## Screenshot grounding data
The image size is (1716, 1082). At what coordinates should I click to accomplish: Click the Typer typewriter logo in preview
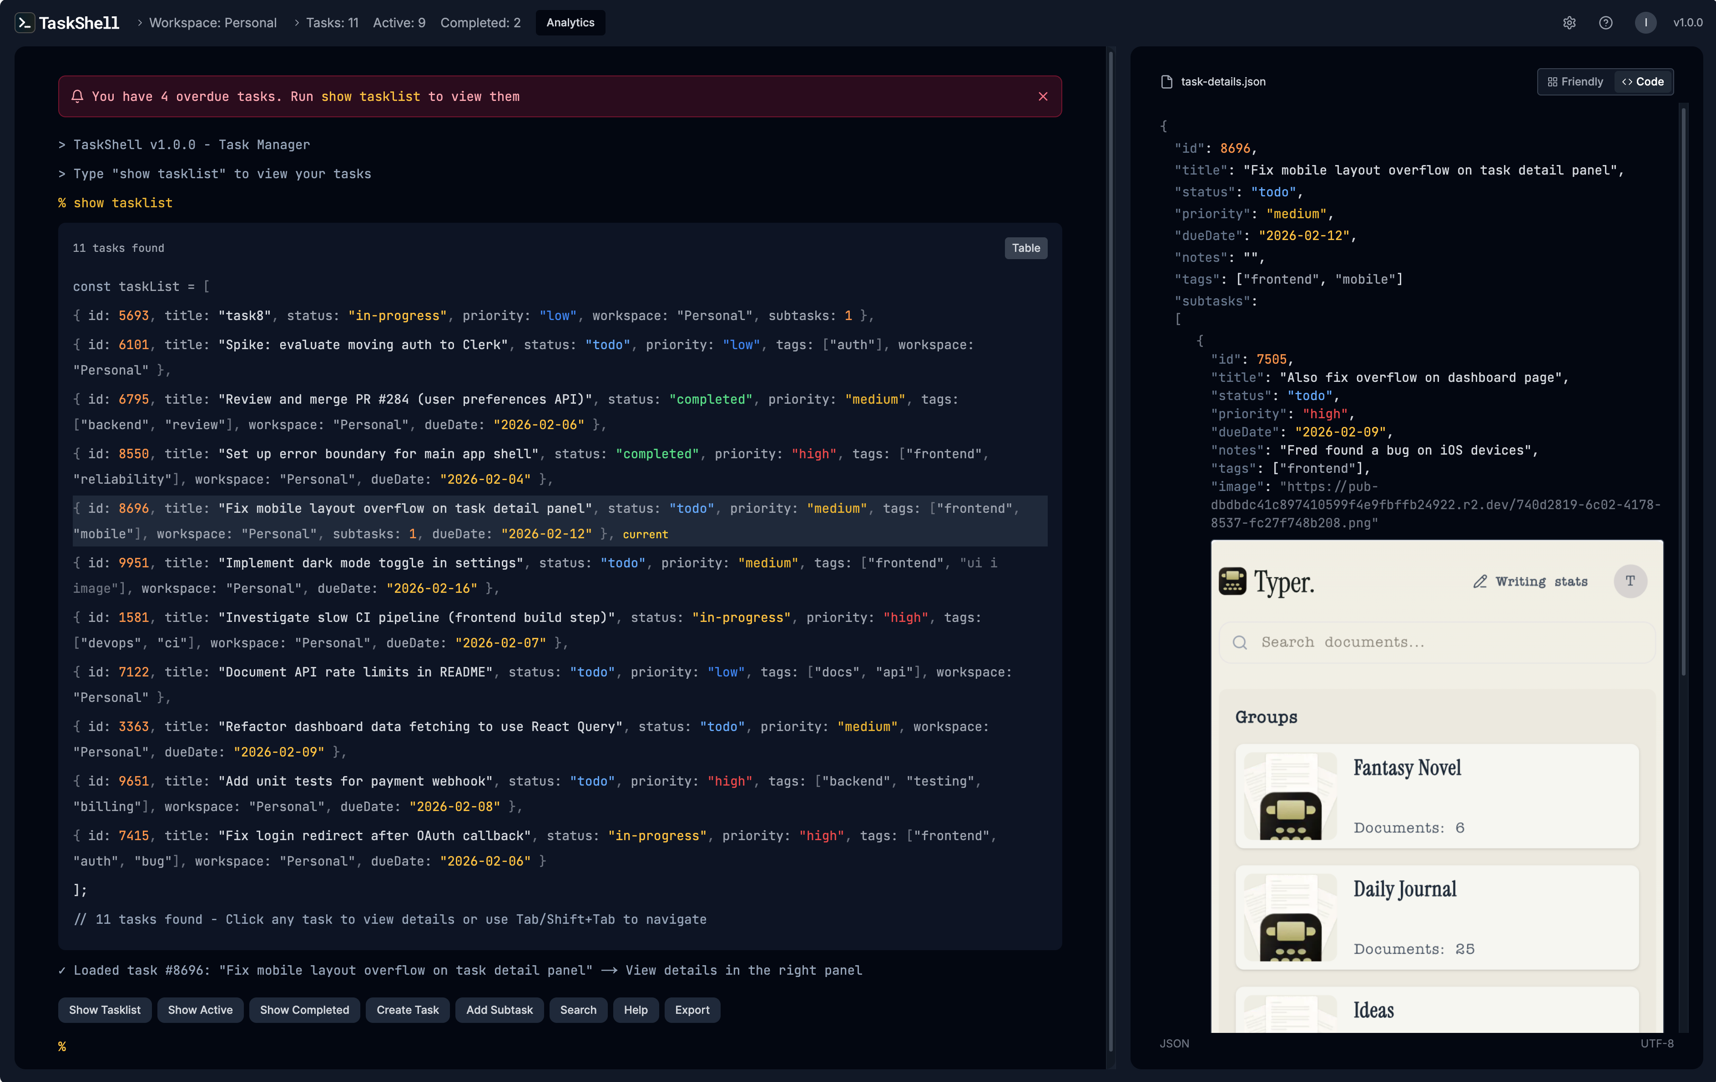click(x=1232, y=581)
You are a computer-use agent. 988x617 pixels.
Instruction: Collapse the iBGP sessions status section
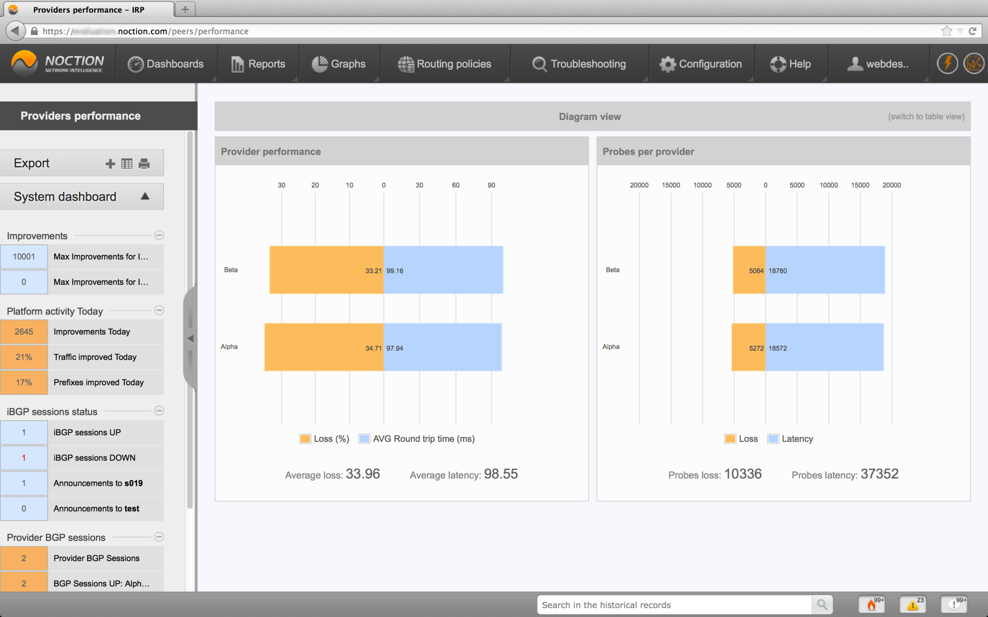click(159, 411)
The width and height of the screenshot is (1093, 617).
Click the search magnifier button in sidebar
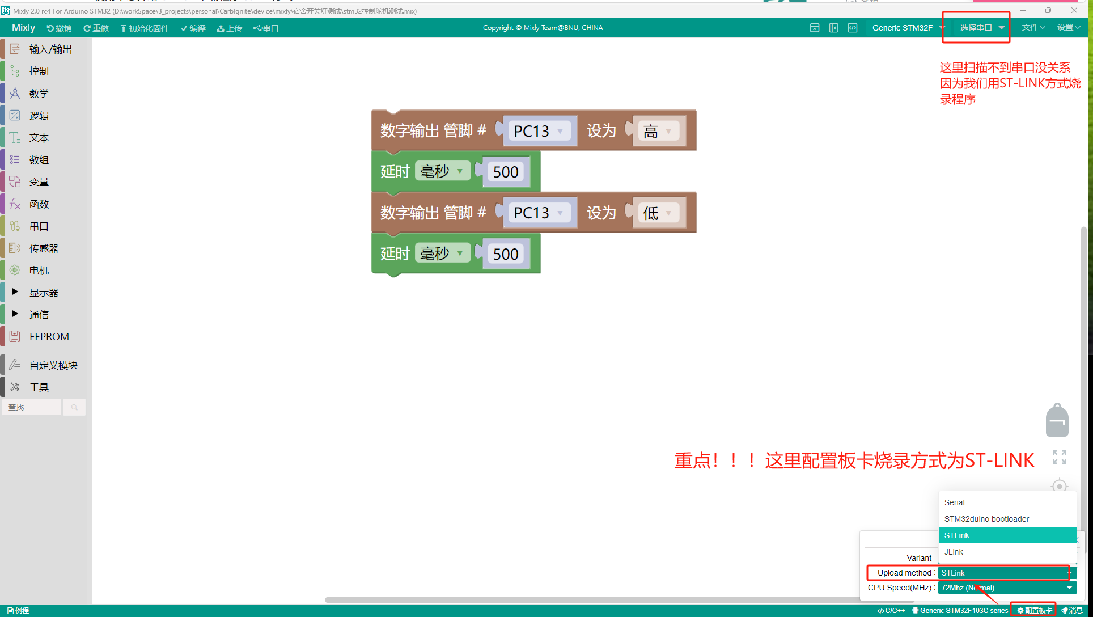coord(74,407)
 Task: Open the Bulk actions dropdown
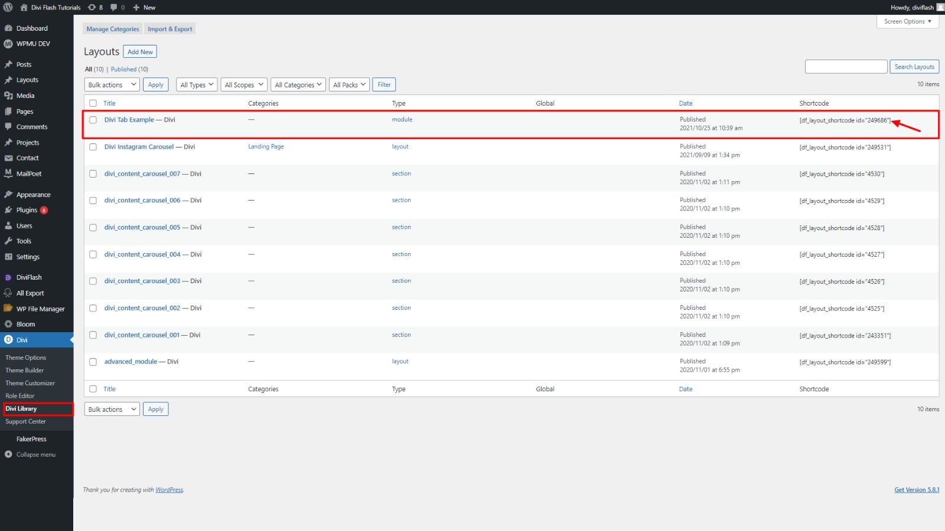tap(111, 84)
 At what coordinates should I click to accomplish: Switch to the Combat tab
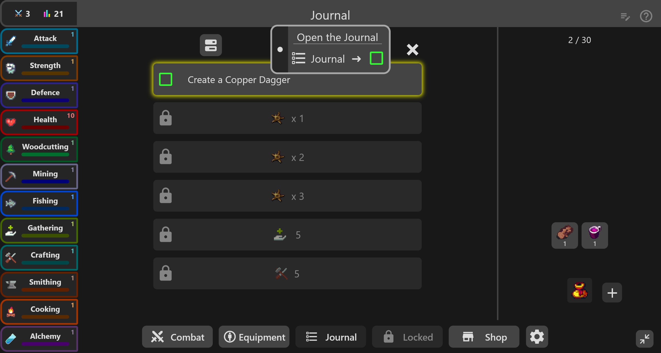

## WHAT THIS TASK INVOLVES
Retype every entry verbatim and exclude the pictures from the copy.

## FINAL ANSWER
The image size is (1716, 1082). At what coordinates should I click to accomplish: Click the Typer typewriter logo in preview
click(x=1232, y=581)
You are a computer-use agent. 988x617 pixels.
Instruction: Collapse the iBGP sessions status section
click(159, 411)
The width and height of the screenshot is (1093, 617).
Click the search magnifier button in sidebar
coord(74,407)
 Task: Open the Bulk actions dropdown
tap(111, 84)
 At what coordinates should I click to accomplish: Switch to the Combat tab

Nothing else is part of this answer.